More generally find the values of $k$ such that $\text{gpd} (n)$ $>$ $\text{gpd} (n+1)$ $>$ $\text{gpd} (n+2)$ $>$ $\cdots$ $>$ $\text{gpd} (n+k)$.

I cannot find the trick to tackle this problem. It can be shown that for infinitely many $n$ we have $\text{gpd} (n)$ $>$ $\text{gpd} (n+1)$. This is trivial but after this I am unable to make any progress.
 A: Let $ p>2$ be a prime, and let $\displaystyle n_k=p^{2^k}-1$. We have         $\displaystyle P\left(n_k+1\right)=p$. We look at the sequence $\displaystyle  \{n_k+2\}_{\{k\ge 1\}}$. We can see that any 2 distinct terms have 2 as their greatest common divisor, because for $ i<j$ we have $\displaystyle \left(p^{2^j}+1\right)-2 = \left(p-1\right)\left(p+1\right)\left(p^2+1\right) ...\left(p^{2^i}+1\right) ...\left(p^{2^{j-1}}+1\right)$.
Since none of the terms of the sequence considered is divisible by 4, it means that the sequence $\displaystyle P\left(n_k+2\right)$ contains arbitrarily large primes.
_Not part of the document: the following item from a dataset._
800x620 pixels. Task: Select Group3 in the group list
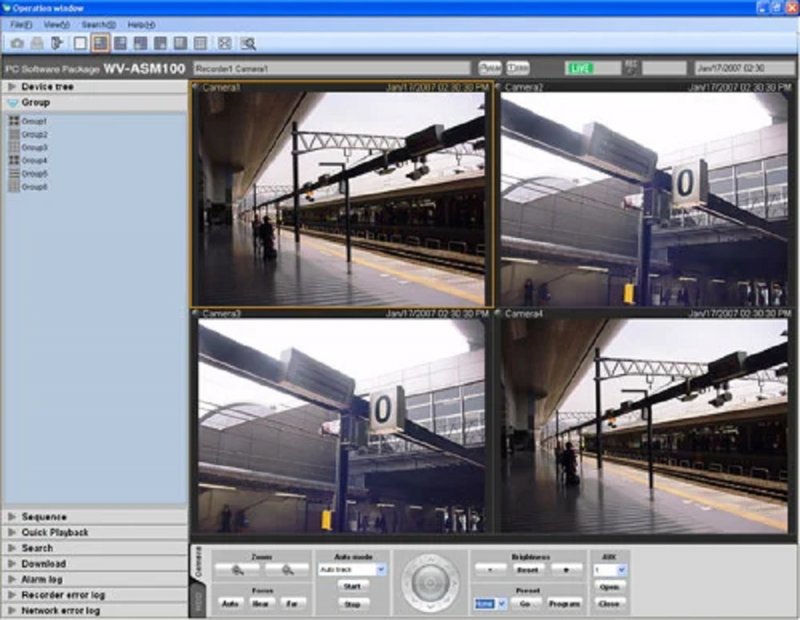point(35,147)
Let $ k$ be the smallest integer for which $\displaystyle  P\left(n_k+2\right) > p$. Since $\displaystyle n_k=\left(p-1\right)\cdot\left(p+1\right)\cdot n_1\cdot n_2\cdot ...\cdot n_{k-1}$ and all prime divisors of the number on the right are $ <p$, it means that $ P\left(n_k\right)<p=P\left(n_k+1\right)<P\left(n_k+2\right)$, and such a number $ n_k$ can be found for any prime $ p$. Thus there are infinitely many such $n$. I don't think this is original, but I had the idea from the problem to find $\text{gcd}(a^{2^i}+1,a^{2^j}+1)$.